Paix dans l’est de la Rdc : l’ONU appuie la médiation du Togo
Le 8 juin 2026, à Lomé, James Swan, représentant spécial du secrétaire général des Nations unies en République démocratique du Congo et chef de la Monusco, ainsi que Huang Xia, envoyé spécial onusien pour la région des Grands Lacs, ont rencontré Faure Essozimna Gnassingbé, président du Conseil togolais et médiateur de l’Union africaine.
Les discussions ont principalement porté sur l’avancement des démarches diplomatiques en cours et sur le rôle des Nations unies dans le processus de médiation conduit par l’Union africaine pour trouver une issue durable à la crise sécuritaire qui frappe l’est de la RDC. Les deux représentants onusiens se trouvent à Lomé dans le cadre de la réunion semestrielle d’évaluation des efforts de médiation africaine dans cette zone.
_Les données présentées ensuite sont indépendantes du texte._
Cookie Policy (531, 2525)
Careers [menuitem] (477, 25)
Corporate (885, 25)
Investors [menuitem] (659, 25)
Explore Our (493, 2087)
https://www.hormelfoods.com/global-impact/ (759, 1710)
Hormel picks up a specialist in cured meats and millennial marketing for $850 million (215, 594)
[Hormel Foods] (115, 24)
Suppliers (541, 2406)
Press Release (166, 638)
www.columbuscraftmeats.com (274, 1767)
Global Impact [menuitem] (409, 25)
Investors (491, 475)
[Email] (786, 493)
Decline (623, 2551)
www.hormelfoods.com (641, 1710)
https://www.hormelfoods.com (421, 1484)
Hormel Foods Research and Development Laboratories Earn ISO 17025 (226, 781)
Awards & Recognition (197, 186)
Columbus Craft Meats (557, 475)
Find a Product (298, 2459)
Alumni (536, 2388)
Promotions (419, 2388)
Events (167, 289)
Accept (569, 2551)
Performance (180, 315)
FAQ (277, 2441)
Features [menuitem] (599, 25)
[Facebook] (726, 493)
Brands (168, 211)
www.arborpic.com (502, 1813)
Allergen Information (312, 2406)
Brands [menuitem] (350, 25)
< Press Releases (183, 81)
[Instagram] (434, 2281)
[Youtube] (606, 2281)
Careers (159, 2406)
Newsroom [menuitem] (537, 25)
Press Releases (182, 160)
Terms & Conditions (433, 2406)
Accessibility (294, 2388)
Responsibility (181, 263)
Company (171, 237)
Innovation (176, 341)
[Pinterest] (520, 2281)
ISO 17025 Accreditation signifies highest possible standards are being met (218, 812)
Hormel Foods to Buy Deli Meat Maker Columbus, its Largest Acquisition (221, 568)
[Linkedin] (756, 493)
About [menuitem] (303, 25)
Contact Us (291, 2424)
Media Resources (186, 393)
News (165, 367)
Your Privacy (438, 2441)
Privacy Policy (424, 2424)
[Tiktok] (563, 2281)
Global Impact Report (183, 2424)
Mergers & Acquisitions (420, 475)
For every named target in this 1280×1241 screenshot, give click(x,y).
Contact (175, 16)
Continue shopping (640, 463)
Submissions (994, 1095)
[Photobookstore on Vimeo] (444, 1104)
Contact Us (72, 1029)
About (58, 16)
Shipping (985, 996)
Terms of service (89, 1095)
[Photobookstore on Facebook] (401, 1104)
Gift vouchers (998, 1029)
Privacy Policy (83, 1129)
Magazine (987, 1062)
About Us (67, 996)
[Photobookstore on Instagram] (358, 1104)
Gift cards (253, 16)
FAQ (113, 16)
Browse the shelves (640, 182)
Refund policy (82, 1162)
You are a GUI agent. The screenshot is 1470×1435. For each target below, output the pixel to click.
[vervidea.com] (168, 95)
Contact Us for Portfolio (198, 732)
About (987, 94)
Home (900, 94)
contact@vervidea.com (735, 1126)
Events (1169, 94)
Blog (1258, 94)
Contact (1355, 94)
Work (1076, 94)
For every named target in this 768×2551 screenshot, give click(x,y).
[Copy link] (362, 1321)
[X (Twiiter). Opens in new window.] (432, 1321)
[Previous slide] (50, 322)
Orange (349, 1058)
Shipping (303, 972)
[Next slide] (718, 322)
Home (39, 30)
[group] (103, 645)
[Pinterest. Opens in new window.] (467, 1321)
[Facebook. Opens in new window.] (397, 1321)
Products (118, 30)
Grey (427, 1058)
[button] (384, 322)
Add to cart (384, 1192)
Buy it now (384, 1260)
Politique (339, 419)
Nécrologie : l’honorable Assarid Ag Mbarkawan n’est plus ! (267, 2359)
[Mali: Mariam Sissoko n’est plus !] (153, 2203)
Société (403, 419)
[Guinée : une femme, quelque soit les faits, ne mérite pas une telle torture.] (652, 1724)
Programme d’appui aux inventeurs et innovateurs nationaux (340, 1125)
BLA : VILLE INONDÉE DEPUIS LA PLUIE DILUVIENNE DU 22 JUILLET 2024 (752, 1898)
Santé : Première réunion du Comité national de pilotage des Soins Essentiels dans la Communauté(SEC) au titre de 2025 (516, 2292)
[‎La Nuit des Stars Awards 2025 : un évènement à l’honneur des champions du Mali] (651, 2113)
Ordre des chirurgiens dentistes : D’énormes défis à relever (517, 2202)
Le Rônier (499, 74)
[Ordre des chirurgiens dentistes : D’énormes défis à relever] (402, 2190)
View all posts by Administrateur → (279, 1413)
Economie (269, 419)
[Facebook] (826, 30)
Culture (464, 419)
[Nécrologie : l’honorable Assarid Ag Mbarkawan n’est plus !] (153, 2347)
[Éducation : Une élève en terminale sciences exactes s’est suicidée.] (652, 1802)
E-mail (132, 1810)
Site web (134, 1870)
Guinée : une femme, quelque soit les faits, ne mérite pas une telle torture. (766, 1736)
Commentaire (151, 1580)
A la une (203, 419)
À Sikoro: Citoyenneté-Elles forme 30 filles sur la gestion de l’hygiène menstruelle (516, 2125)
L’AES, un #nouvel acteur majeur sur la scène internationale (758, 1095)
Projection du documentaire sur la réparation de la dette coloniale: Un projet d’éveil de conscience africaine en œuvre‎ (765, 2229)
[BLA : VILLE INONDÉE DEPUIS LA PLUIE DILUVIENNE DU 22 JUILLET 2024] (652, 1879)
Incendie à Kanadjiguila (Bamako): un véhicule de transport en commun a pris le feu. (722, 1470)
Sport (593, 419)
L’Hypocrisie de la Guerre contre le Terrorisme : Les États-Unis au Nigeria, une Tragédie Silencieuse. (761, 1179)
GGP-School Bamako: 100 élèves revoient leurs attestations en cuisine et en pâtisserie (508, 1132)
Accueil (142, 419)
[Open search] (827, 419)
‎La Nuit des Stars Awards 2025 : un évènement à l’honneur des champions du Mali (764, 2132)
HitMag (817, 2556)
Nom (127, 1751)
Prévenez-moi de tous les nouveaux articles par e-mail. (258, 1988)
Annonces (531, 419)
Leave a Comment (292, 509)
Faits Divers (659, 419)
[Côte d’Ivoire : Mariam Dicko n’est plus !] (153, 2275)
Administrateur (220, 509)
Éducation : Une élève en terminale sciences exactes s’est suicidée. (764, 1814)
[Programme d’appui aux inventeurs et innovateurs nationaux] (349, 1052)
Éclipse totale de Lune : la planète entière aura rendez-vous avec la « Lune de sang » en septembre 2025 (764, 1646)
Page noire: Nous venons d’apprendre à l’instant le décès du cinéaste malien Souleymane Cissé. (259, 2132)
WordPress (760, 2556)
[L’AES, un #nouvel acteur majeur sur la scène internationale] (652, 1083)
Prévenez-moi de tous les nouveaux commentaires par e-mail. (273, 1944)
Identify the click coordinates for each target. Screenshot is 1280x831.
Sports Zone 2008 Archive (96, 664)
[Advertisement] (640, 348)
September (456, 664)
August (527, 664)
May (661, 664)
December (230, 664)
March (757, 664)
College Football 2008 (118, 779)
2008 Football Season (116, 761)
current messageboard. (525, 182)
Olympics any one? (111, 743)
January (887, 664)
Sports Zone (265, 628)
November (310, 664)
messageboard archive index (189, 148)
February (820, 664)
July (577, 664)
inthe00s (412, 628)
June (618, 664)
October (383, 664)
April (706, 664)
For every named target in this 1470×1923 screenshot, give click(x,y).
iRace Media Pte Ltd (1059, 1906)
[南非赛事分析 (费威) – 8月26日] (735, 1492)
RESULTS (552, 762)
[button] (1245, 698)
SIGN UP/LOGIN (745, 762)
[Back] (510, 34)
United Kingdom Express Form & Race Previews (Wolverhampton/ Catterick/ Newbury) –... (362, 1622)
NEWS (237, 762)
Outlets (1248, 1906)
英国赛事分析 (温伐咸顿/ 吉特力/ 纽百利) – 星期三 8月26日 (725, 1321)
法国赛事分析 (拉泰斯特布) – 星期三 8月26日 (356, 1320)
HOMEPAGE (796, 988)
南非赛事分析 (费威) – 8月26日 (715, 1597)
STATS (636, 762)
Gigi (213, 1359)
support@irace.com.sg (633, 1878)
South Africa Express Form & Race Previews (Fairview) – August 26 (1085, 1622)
Au cours de cet entretien, ils ont salué l’implication du Togo pour promouvoir la paix, la stabilité et le règlement pacifique des différends sur le continent. Ils ont également réitéré leur engagement à soutenir le travail du médiateur désigné par l’UA en vue d’une solution équitable et durable à la crise qui touche l’est de la RDC.
Nommé médiateur de l’Union africaine pour cette crise en remplacement du président angolais João Lourenço, Faure Gnassingbé multiplie les consultations avec les Nations unies depuis plusieurs mois, cherchant à coordonner les initiatives en faveur de la paix dans la région des Grands Lacs. La présence de James Swan à Lomé revêt une importance particulière : entré en fonction il y a environ deux mois, il participe pour la première fois à cette réunion semestrielle d’évaluation des initiatives de paix menées sous médiation togolaise.
Cette rencontre intervient alors que, malgré l’existence de l’Accord de Washington et la succession des réunions d’évaluation, la situation sécuritaire et humanitaire dans l’est de la RDC continue de se dégrader. L’érosion de la confiance entre les parties prenantes et le manque de volonté politique de certains acteurs régionaux compromettent la mise en œuvre des engagements pris. Ces défis demeurent majeurs pour les médiateurs, notamment les États-Unis et le Qatar, qui sont appelés à intensifier leurs efforts face à une crise marquée par la présence de la rébellion de l’AFC/M23, que Kinshasa accuse d’être soutenue par le Rwanda.
Des appels se multiplient aux niveaux national, régional et international pour que les protagonistes respectent leurs engagements, mais ces appels restent sans effet notable. L’écart entre les réalités du terrain et les progrès diplomatiques peine à se réduire, chaque partie interprétant les dispositions de l’accord selon sa propre lecture. Le processus de Doha, mené sous l’égide du Qatar, n’a pas non plus permis de rapprocher les positions de Kinshasa et de la rébellion de l’AFC/M23. La phase de Montreux, en Suisse, n’a pas donné les résultats attendus, et la détérioration de la situation sécuritaire au Moyen-Orient a relégué ce dossier au second plan, freinant davantage les efforts de médiation.